ESL Offers Churches a Foreign Ministry without Leaving Home

Date Posted: 7/10/2014

Christ UMC, College Station offers tips on starting an English as a second language ministry – and some encouraging stories about their rewarding experience of teaching English and making disciples.

Today, most American communities include persons from many countries and cultures whose lack of English proficiency may hinder them from finding adequate jobs or otherwise participating in our English-speaking business and social structure. These individuals provide the body of Christ with a foreign ministry opportunity without leaving home.

Following Jesus’ example of addressing peoples’ physical concerns to reach their spiritual needs, members of Christ United Methodist Church, College Station initiated a free English-as-a-Second Language (ESL) class in their Bryan/College Station community. The immediate goal was to offer English conversation skills (pronunciation, grammar, vocabulary, idioms) and reading. The ultimate goal was to provide the Holy Spirit an opportunity to make disciples through Bible study.
In a small way, volunteers identify with Philip in the Book of Acts when the Ethiopian ruler said, “How can I understand unless someone explains it to me?” Non-English-speaking persons might ask, “How can I attend English Bible study unless someone teaches me English?”
Becky Hand, Associate Pastor of Adult Discipleship & College Ministries says, “It’s clear here that Philip was the first second language teacher … and we are following in his footsteps! Christ UMC’s ESL students’ native languages include Chinese, Farsi, Korean, Russian, Spanish and Vietnamese. It’s a mix that enriches students and volunteers alike.” Adds Becky,
“We’re seeing that building relationships is the key to making disciples! One previous student recently led her family to Christ and they were all recently baptized in Houston!”
Each student has a unique story and need for better English skills. Veronika is from Russia, her husband from Iran, and their 9-year-old son, Danial, speaks both Farsi and Russian. They are among the first to arrive for the 6:30 p.m. classes, where Danial and his dad attend the first session of the evening together.
Following verbal reading classes to teach pronunciation, grammar and vocabulary, students proceed to small classes where teachers reinforce their reading lesson and help them with conversational skills. Games lighten the mood while teaching concepts simultaneously.

Hazel is from Costa Rica and her American husband teaches at Texas A&M. She enjoyed the Headbanz game from ESL class so much that she requested it for Christmas. Now she and her husband along with their 6-year-old and 12 year-old play it with the children’s grandparents. 
According to Becky, Linli taught school in China. Heaja was an operating room and emergency room nurse in Korea. Now both attend classes with their husbands, who are pursuing advanced university degrees. “Like all of our students, they are lively, polite and eager to learn,” she adds.

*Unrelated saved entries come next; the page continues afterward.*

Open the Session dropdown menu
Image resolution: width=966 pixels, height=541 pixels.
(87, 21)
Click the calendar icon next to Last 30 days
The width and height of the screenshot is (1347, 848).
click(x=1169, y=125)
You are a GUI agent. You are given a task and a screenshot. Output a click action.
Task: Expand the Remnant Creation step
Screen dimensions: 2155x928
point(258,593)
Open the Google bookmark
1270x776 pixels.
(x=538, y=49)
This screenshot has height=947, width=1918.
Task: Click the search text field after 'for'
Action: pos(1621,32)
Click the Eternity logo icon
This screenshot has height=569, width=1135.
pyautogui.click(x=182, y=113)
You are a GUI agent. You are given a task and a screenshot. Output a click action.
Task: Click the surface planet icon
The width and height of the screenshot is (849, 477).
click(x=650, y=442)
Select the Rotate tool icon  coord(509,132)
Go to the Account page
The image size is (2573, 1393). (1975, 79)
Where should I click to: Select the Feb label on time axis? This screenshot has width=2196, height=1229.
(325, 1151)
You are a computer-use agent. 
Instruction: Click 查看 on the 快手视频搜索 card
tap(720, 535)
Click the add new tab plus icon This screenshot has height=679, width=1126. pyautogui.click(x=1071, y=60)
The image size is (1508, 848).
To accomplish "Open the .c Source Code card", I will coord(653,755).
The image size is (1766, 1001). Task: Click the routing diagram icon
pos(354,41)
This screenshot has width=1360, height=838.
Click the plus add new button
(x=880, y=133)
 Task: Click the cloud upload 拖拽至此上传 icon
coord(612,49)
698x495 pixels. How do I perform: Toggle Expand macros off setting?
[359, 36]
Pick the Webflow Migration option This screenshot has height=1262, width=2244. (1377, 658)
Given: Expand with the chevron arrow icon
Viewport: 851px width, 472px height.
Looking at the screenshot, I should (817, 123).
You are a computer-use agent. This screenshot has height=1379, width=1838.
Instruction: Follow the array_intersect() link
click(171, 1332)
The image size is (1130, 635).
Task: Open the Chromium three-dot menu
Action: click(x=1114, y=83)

Participants vary widely in their skill levels. Some possess only a handful of English phrases and minimal understanding of the language while others are professionals and retired doctors seeking to attain additional conversation opportunities.
How to get an ESL program started
Sally McKee is going strong in her 80s as the ESL program coordinator. She explains the logistics for other churches considering this ministry. Sally says they ordered materials online and adjusted as needed. “We have students who speak many different languages  including Chinese, Korean, Vietnamese, Farsi, Iranian, Russian, Spanish and more,” she says. 
Sally, a trained speech pathologist, gives each new student an initial evaluation for pronunciation and vocabulary.  She assesses vocabulary and engages them in conversation to assess speech skills and places them in an appropriate level.
Adds Sally, “Each level has two teachers and a conversation partner, whose role is to devise a game based on the lesson. In January, one of our teachers initiated a reading program that has improved all the students' vocabulary, comprehension and pronunciation.” She adds, “The objective of our ESL ministry is in two steps:  teaching English is our current objective.  Making disciples is our long-term objective.”
Sally encourages other churches to start this ministry with any willing volunteers. “Pronunciation pictures can be found at teacher supply stores in any city.  The generating power behind our ESL ministry is God answering our prayers.  We prayed for teachers and got them.  We prayed for a way to reach students and got it.  We prayed for effective curriculum and that is underway.” She suggests looking online for ESL materials.  Google ESL in eHow | How to Videos, Articles & More - Discover the expert in you. Check out ESL Library - English Lesson Plans, English Flashcards, for ESL Teachers
Volunteers got the word out through letters and emails to international groups on the A & M campus, via churches in the area that were known to be non-English speaking, as well as the “around town” section of the local paper that was free.
Bible Study Adds to the Effectiveness
While the ESL program is on break for the summer, Sally feels certain the Lord told her it was the ideal time to start an ESL Bible study in her home. She chose the book of Genesis, and promoted it to the ESL students as a summer discussion group for practicing their English. “I was hoping to have at least a half-dozen participants, so on June 9 I was delighted that 16 attended,” she shares. “We even have students who never attended our ESL program. God had a plan, all I had to do was be obedient to it.  God is helping us accomplish both objectives: teaching English and making disciples.”